It's like something out of the movie "Independence Day," said the anchor when he saw footage of a jetliner spearing the South Tower of the World Trade Center and spewing a dark flame into the sky. Then again, maybe he said it when he, as we all did, watched that tower implode into a giant black flower of dust, like an evil magician's trick. "Like a movie" is what so many of us said in the first days of last week's catastrophe.
It really was "like something in a movie." Didn't the best scene in "Deep Impact" a few fears ago show us the World Trade Center about to be engulfed by a continental-sized tidal wave? Didn't we all thrill and shudder and laugh unself-consciously when we saw the aliens in "Independence Day" zap the White House into pixie dust?

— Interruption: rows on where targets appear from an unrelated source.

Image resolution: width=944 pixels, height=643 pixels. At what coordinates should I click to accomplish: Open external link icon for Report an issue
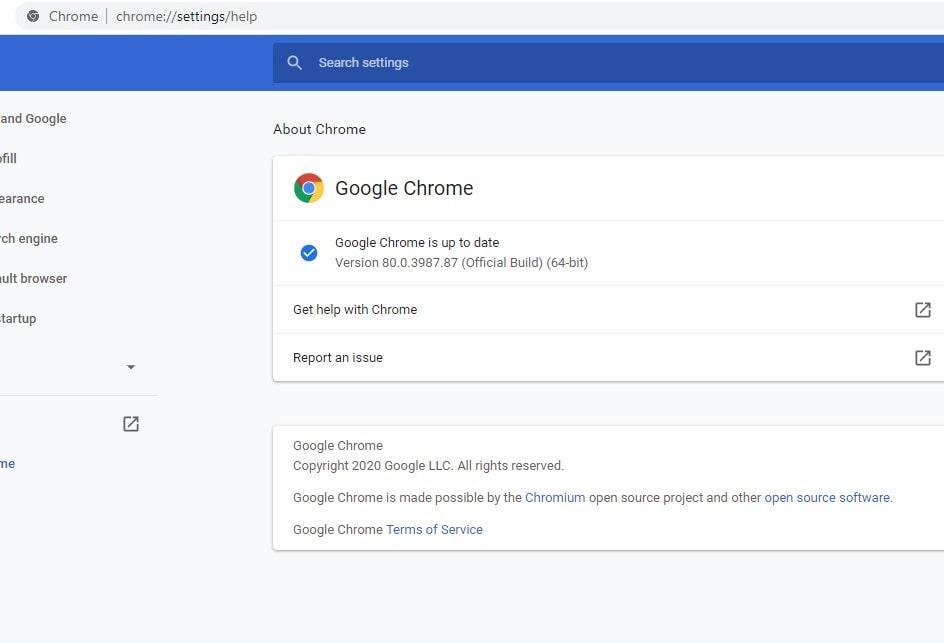(x=922, y=358)
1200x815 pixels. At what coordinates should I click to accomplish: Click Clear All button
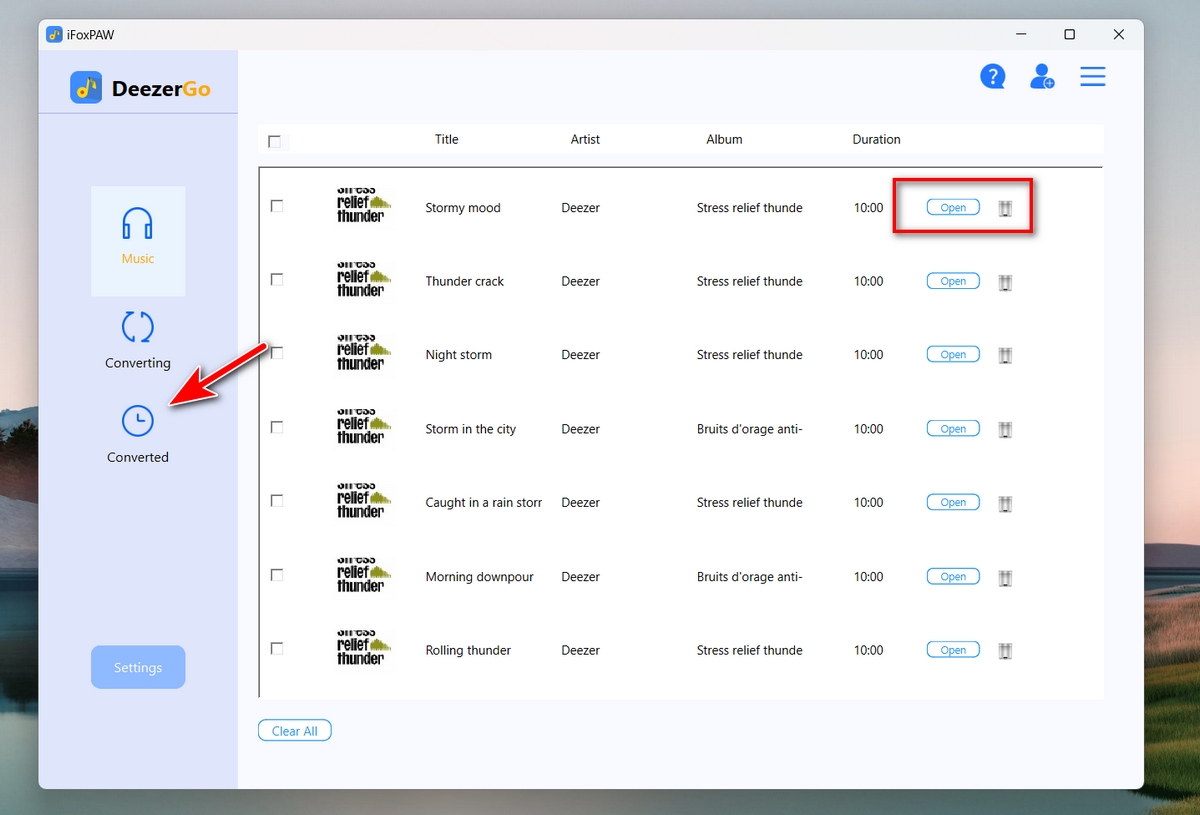pyautogui.click(x=294, y=730)
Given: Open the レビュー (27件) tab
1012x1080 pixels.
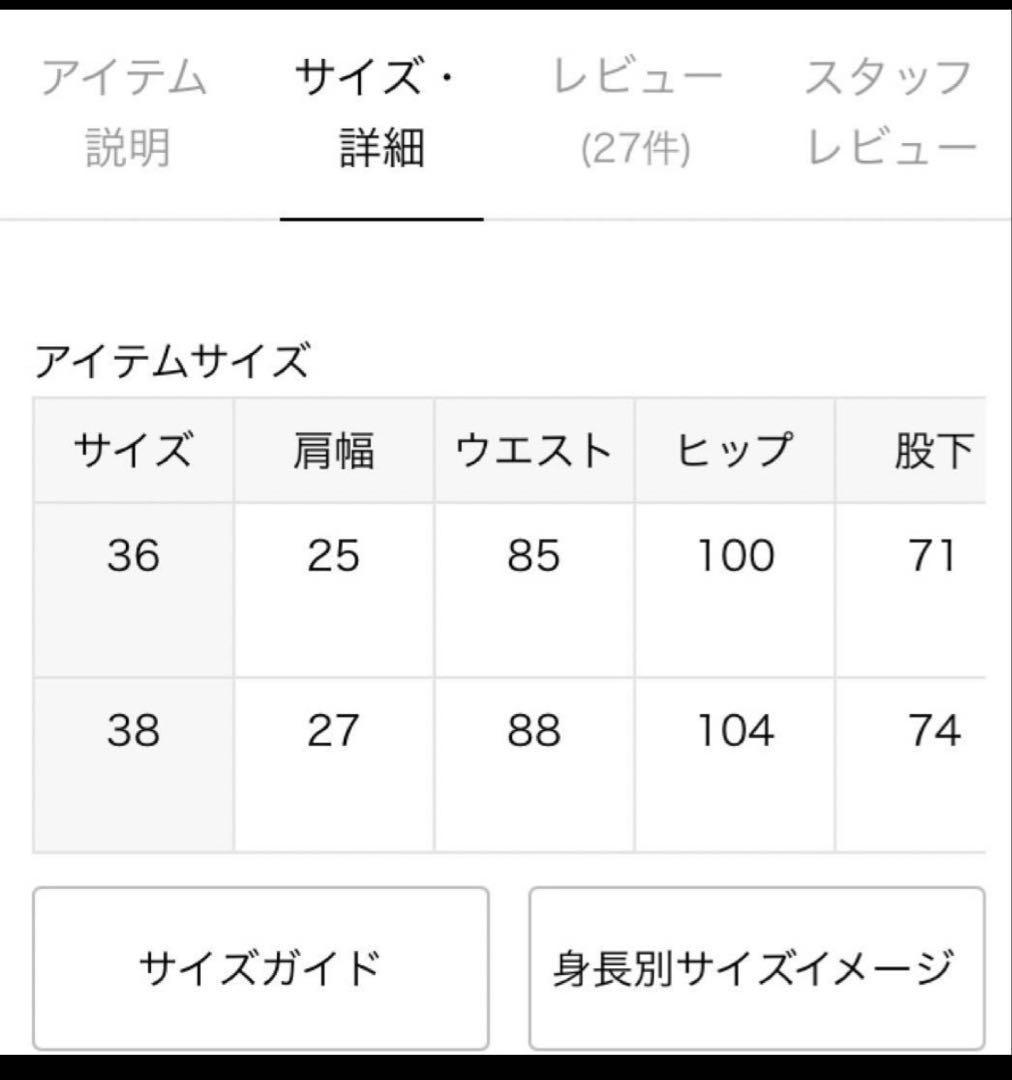Looking at the screenshot, I should tap(633, 110).
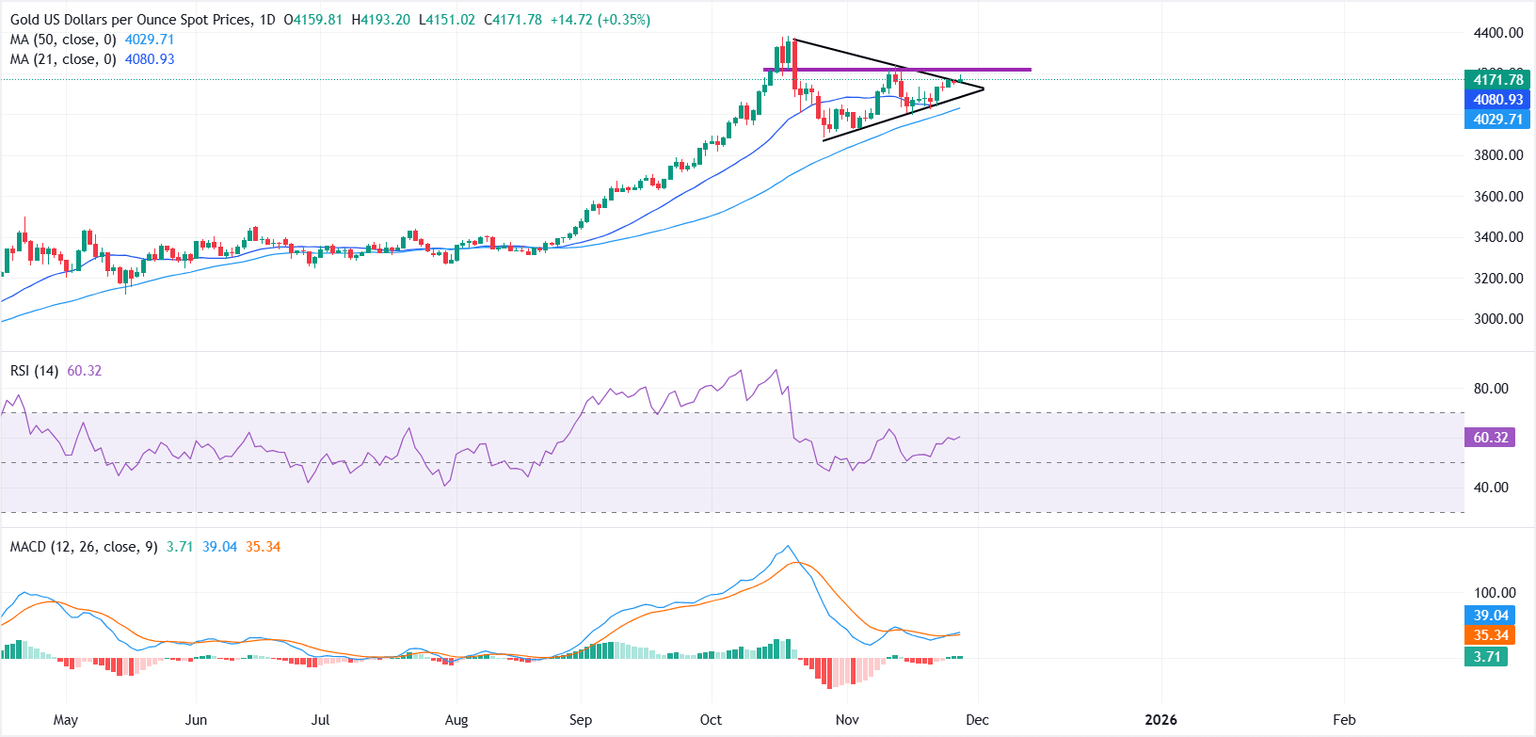The height and width of the screenshot is (737, 1536).
Task: Click the triangle pattern apex point
Action: coord(984,90)
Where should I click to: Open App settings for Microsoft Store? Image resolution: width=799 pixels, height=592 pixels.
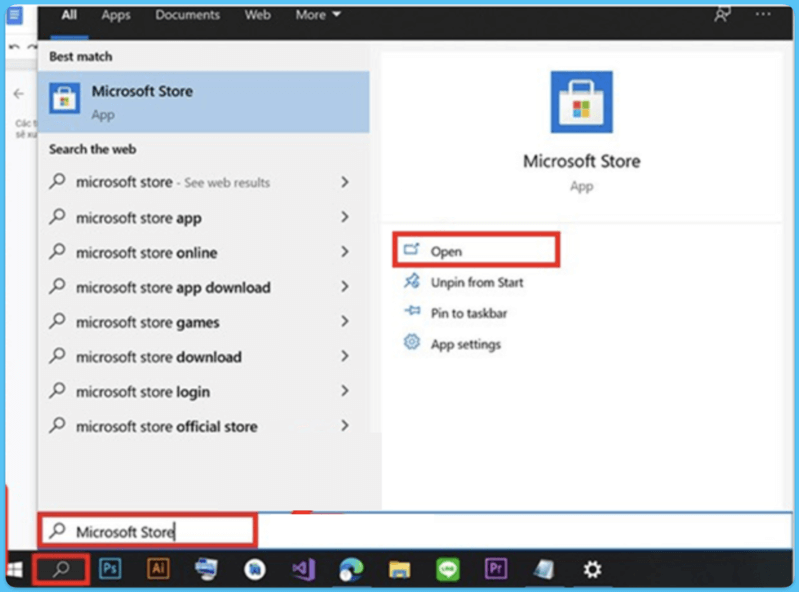tap(465, 344)
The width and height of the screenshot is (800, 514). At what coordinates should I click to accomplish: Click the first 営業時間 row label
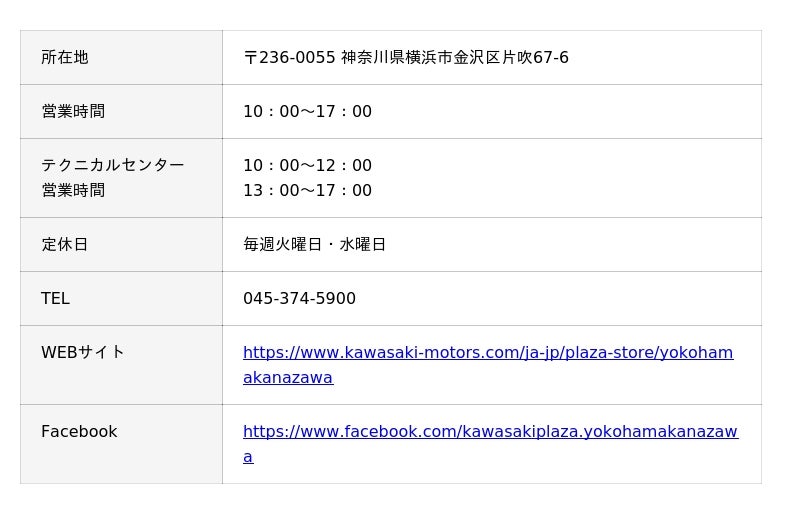point(73,111)
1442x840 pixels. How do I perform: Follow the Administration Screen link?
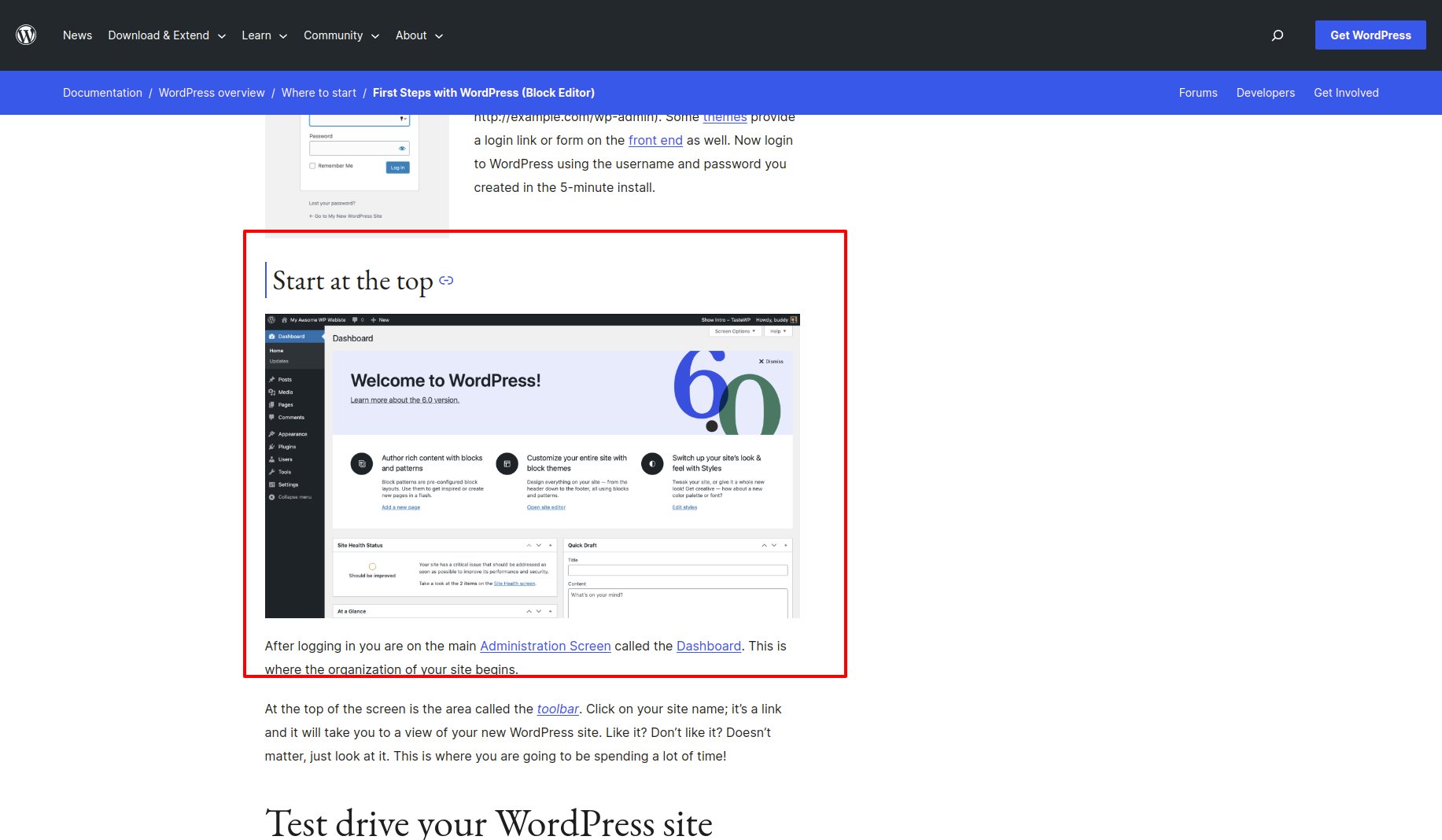pyautogui.click(x=545, y=646)
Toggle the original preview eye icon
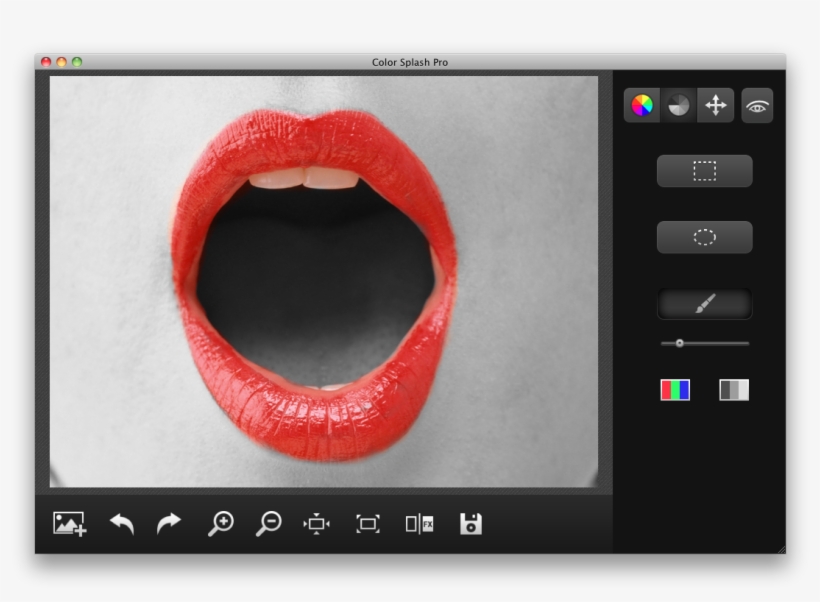 (x=757, y=105)
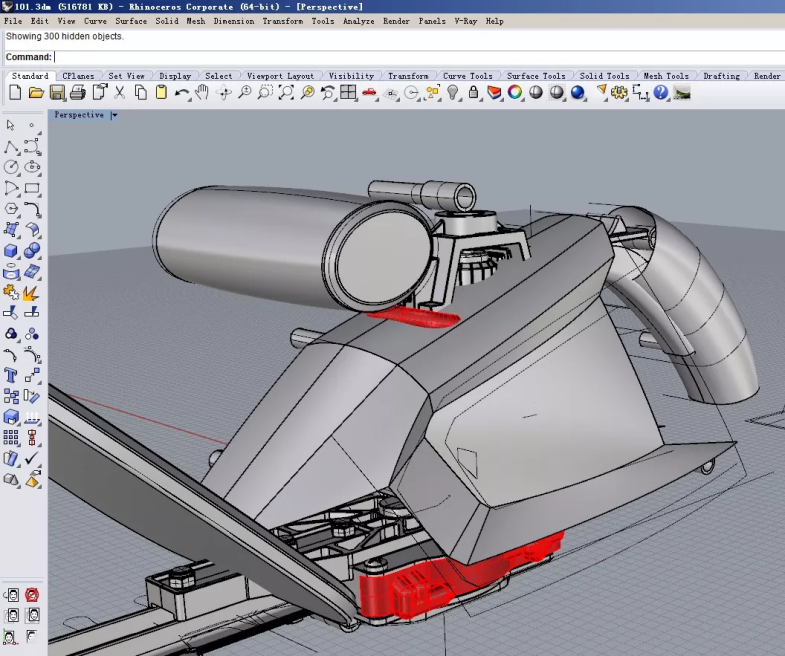Click the Pan hand icon
This screenshot has width=785, height=656.
(202, 93)
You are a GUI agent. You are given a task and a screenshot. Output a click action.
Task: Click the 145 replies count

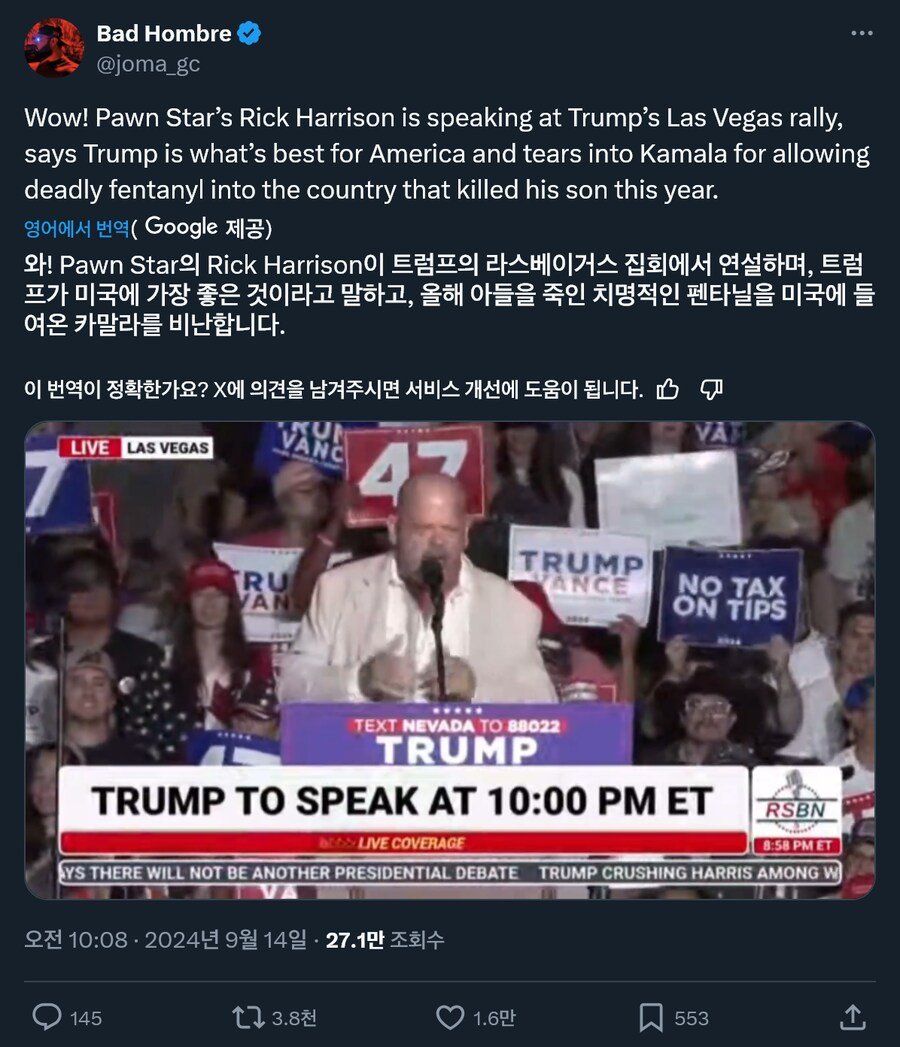tap(86, 1018)
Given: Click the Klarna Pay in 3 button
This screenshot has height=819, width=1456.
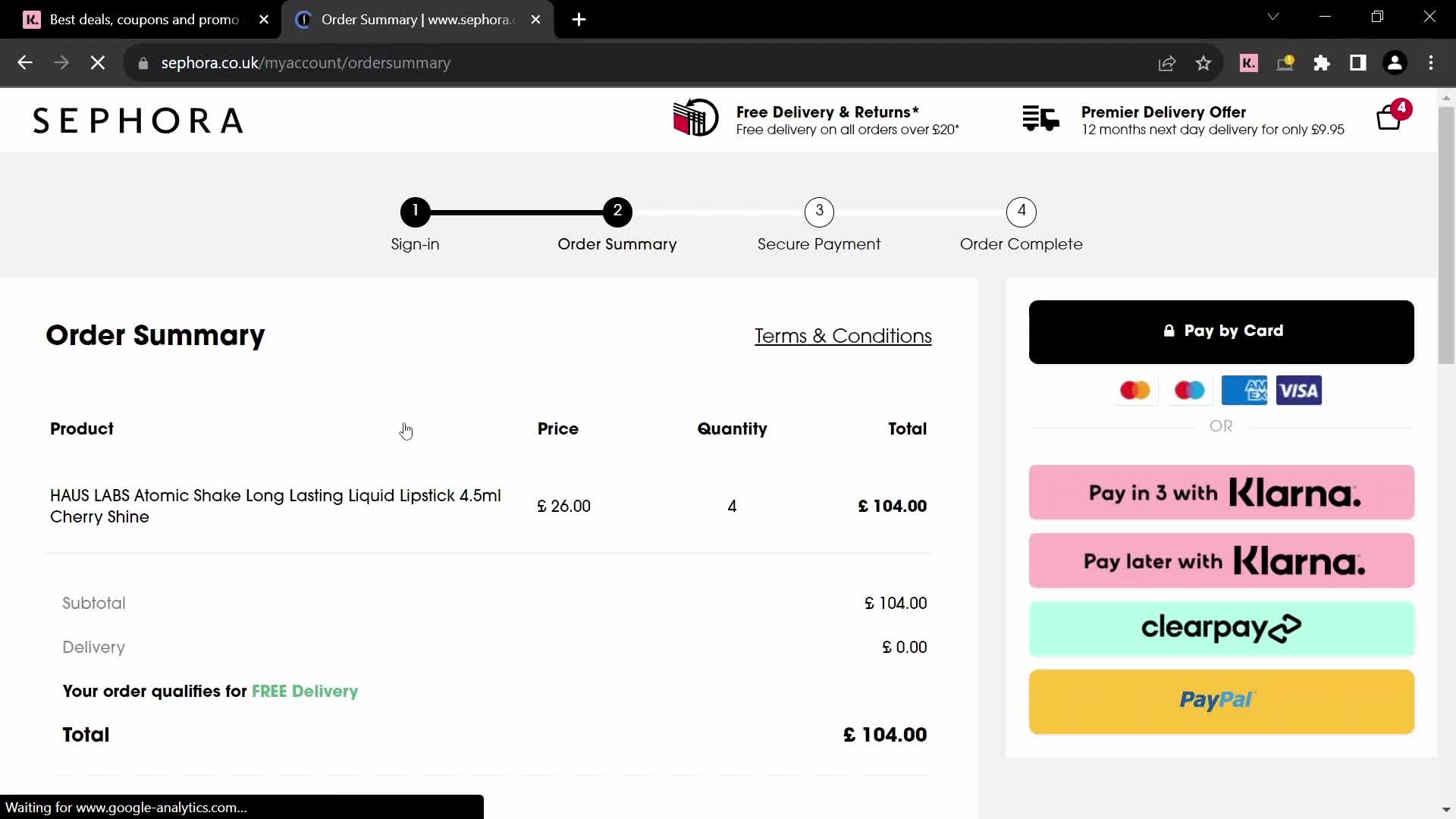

Or, when their evil rays upended skyscrapers and annihilated Manhattan streets? We were safe and warm, with our boxes of popcorn in our lap and our cola in the cup holder.
We enjoyed it innocently and immensely for a simple reason: we knew in the deepest parts of us that nothing like it could possibly ever happen. In Fortress America, Washington landmarks were impregnable. The Empire City of the World could be pinpricked but that's all. East Side, West Side, all around the town, the only real demolition would come from tireless urban developers.
Now we know differently. Now we know the truth. And it's absolutely the biggest change in our sense of self that most of us have ever lived through.
When John F. Kennedy was shot on Nov. 22, 1963, I was a sophomore at Syracuse University just getting ready for Thanksgiving break. My sense of the country I lived in was never the same. One day, JFK was the glamorous idealist who awakened the country from its Eisenhower slumber. The next, he was killed in Dallas. And so was the man accused of being his killer. In less than five years, Martin Luther King and Robert Kennedy would also be slain. This was no longer the safe and orderly DeSoto-driving America I'd grown up in.
That was, perhaps, a minor prelude to what we are now experiencing. This is a new world. We've stepped through the movie screen to the other side and it doesn't begin to resemble any special effect we've ever seen. It's more frightening, more banal, more squalid and more heroic, too.
We suspect since last Tuesday that we are the same nation that many of our parents lived in during the Depression and World War II. People have, in the week since the attack, routinely felt an easy unanimity and community that has, perhaps, not happened in America since World War II.
That's what happens when, for the first time in modern history, American soil has been violated by a foreign enemy. Everybody seems to know someone who was mere blocks away from the World Trade Center. Everybody, on last Tuesday morning, had some people they needed to hear from as soon as possible. Most of us were lucky. We heard.
Many didn't. And never will.
But the unanimity of war-time sentiment can exact a steep and terrible price. I waited, in vain, to hear someone on TV voice out loud one of my dark first questions: was this, in any way, a product of our electing George W. Bush president? Were these terrorists who now perceived a weakness that made us ripe for attack? Or were there some who were terminally enraged that the United States elected the son of the man who launched Operation Desert Storm?
Sour, totally unedifying thoughts to be sure. But in the world's greatest democracy, we air thoughts sweet and sour every day. We try to get them out into the sunlight and see what happens to them.
Maybe not in war time, though. We're not as eager to trust the sunlight. Candlelight vigils meet our immediate needs better. We're warm and content knowing the current, however choppy, is all flowing in one direction. I'm a little afraid of what's going to happen to minority opinion and dissent in this new America we're now living in.
I'm more than a little afraid for the fate of those among us with dark skins wearing headscarves. To be a hard-working, law-abiding Arab-American in our new America can't be comfortable. In such a climate, one of our new heroes should assuredly be evangelist Robert H. Schuller who made a special point of sharing the pulpit of his Crystal Cathedral with a Muslim minister on Sunday and embraced him openly.
Now we know what it looks like from the other side of the movie screen. As we all should have expected, it doesn't look like a movie at all.